Folgerichtig sprach die DKP in ihrer Wahlauswertung von einem “Erfolg” für Regenbogen: “Das Ergebnis bei der heutigen Bürgerschaftswahl für die  Wähler- Innenvereinigung ‘Regenbogen - Linke Alternative für eine solidarische Stadt’ stellt einen beachtlichen Erfolg für die außerparlamentarischen Bewegungen in Hamburg dar. Die Deutsche Kommunistische Partei (DKP) Hamburg war von Beginn an eine der tragenden Säulen der linken Wahlplattform.“ Das sei “ein großer Ansporn für die Hamburger Linke.“ “Die neue Hamburger Regierung wird mit dem entschlossenen Eingreifen der Arbeiter und Angestellten, der Schüler und Studenten, der Auszubildenden wie der Rentner und der Erwerbslosen zur Verteidigung ihrer berechtigten Interessen konfrontiert werden.“

Nicht nur die DKP sieht die Hamburger Linke hochmotiviert durch den “Erfolg“: Heike Sudmann erklärte im Interview mit der jungen Welt auf die Frage, was denn da noch übrig bleibe vom viel beschworenen Aufbruch der Linken: “Aus unserer Sicht hat der Aufbruch stattgefunden. In Hamburg ist es der Linken zum ersten Mal gelungen, sich trotz aller Differenzen auf gemeinsame Ziele zu verständigen und mit vereinten Kräften für eine solidarische Stadt zu kämpfen. Allein das markiert einen großen Aufbruch, der auch anhalten wird.“ Die Presseerklärung von Regenbogen zum Wahlausgang verspricht: “Wir werden die vereinte Kraft, die wir in diesem kurzen Wahlkampf gefunden haben, nicht verpuffen lassen. Eine andere Politik ist machbar - den langen Atem dafür haben wir!“ Das verwundert angesichts dessen, dass Regenbogen nach der Bürgerschaftswahl 2001 bei linken Aktivitäten weitgehend unsichtbar war und sich mit dem plötzlichen Wiederauftauchen unmittelbar nach Ankündigung von Neuwahlen nicht gerade als kontinuierlich tätige politische Formation, sondern bisher eher als kurzfristig erblühender Wahlverein dargestellt hat.

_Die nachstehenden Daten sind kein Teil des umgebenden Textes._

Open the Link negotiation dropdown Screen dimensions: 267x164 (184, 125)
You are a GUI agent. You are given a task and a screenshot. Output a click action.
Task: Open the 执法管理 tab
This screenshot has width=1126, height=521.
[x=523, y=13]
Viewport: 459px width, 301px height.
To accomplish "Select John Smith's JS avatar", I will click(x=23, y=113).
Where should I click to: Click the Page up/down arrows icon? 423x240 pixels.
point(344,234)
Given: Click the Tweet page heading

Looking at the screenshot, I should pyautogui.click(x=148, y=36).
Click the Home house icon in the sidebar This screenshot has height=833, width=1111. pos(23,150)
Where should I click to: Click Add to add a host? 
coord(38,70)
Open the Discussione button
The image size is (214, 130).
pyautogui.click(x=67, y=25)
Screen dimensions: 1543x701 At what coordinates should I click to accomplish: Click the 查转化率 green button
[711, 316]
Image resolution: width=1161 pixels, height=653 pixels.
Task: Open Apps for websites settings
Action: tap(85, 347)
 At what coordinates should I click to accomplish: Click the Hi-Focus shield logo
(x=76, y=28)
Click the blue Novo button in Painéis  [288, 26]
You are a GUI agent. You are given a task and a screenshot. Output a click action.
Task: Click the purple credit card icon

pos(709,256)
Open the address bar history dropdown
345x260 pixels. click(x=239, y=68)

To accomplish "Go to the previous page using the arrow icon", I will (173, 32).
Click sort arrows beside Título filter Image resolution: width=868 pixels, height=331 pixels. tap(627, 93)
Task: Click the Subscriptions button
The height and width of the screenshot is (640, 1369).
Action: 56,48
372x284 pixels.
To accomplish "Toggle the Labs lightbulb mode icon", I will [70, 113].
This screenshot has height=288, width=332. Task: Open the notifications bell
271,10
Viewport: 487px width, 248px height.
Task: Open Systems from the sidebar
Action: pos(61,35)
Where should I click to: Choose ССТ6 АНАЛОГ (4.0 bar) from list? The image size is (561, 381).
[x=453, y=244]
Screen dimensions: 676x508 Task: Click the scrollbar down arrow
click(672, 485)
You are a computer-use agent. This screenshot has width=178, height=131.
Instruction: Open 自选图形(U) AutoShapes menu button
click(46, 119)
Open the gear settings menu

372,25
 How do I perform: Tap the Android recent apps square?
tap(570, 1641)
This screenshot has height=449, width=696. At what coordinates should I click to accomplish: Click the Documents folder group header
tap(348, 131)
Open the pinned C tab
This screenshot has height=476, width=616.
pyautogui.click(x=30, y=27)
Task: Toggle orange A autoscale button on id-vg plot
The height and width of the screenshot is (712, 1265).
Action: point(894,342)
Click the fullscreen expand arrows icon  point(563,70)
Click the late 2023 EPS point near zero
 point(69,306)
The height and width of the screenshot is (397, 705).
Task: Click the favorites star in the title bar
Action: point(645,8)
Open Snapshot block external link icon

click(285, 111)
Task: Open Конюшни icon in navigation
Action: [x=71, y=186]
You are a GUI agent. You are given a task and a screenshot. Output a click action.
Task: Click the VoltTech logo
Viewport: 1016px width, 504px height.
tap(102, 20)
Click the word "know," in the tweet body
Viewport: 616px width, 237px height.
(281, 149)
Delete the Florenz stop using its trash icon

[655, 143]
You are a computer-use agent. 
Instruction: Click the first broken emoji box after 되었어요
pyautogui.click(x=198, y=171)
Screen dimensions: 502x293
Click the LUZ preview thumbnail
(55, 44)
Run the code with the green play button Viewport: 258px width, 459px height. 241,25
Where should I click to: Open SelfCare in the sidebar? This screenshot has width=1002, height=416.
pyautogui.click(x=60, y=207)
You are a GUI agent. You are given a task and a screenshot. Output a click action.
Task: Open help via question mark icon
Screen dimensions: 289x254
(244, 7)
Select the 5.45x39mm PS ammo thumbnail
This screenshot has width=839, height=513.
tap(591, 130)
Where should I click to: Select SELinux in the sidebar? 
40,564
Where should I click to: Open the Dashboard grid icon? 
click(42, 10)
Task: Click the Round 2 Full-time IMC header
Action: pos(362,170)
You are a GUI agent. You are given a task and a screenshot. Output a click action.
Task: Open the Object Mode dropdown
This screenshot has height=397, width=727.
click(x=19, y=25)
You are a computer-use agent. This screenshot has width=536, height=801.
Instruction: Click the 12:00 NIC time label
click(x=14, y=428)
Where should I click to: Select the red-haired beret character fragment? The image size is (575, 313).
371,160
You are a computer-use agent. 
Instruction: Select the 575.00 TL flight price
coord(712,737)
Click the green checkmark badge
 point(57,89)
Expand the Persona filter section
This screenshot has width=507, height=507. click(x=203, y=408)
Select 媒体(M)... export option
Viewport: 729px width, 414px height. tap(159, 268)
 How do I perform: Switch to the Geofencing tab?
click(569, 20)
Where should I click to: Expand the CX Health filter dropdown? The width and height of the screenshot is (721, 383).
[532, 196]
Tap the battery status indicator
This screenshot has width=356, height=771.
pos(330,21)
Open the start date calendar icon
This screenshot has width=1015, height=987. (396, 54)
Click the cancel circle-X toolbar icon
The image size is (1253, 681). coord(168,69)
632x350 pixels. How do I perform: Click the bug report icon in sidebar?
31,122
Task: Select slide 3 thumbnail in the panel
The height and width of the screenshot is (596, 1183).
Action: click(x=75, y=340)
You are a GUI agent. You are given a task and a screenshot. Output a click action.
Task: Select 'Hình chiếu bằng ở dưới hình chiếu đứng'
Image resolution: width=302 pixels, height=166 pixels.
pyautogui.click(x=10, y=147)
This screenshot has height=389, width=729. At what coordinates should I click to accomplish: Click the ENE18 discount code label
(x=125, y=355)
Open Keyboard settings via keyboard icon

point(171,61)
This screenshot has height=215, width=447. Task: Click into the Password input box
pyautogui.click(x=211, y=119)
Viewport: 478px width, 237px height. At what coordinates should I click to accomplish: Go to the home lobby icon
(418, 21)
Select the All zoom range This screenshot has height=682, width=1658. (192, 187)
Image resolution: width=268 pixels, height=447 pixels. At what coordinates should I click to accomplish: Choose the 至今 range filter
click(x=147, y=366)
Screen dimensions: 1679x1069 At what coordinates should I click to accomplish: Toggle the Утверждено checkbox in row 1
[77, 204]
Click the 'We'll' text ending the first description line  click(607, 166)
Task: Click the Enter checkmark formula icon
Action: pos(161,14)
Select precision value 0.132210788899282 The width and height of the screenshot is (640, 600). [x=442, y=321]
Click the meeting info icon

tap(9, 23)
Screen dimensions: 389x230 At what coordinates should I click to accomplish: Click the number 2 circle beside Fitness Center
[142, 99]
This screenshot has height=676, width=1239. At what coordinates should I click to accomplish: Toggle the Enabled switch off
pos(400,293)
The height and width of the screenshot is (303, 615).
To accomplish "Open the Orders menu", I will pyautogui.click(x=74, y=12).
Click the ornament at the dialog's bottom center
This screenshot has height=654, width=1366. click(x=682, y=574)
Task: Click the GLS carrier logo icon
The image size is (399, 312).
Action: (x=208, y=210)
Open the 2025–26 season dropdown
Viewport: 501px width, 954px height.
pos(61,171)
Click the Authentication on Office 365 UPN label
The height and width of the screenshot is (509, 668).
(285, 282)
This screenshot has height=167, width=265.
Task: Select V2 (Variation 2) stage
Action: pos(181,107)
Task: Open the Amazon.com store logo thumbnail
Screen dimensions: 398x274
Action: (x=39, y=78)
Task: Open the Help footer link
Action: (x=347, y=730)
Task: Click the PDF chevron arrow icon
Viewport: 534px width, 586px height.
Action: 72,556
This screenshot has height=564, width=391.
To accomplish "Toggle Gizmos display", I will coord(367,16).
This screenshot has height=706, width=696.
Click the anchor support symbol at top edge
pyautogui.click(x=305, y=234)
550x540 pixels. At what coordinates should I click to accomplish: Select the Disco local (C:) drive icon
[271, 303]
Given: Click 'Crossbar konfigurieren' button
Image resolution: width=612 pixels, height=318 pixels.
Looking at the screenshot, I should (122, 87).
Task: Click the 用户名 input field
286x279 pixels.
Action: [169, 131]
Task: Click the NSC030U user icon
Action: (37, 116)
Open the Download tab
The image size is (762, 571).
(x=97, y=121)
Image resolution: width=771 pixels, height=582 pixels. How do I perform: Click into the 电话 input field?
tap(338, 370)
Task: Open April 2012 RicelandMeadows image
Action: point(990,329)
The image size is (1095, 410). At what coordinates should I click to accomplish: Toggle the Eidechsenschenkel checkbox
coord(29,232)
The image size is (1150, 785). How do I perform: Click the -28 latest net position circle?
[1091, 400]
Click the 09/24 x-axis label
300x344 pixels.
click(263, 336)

Aber vielleicht wird jetzt ja alles anders und Regenbogen wird sogar in die notwendige Auseinandersetzung mit der eigenen grünen Geschichte eintreten, die Entwicklung der GAL aufarbeiten und selbstkritisch darüber reflektieren, was denn linke Wahlbeteiligungen ohne halbwegs radikale außerparlamentarische Bewegungen überhaupt anderes sein können als ein Hinterherlaufen hinter dem Medienzirkus, um “die Massen“ zu erreichen.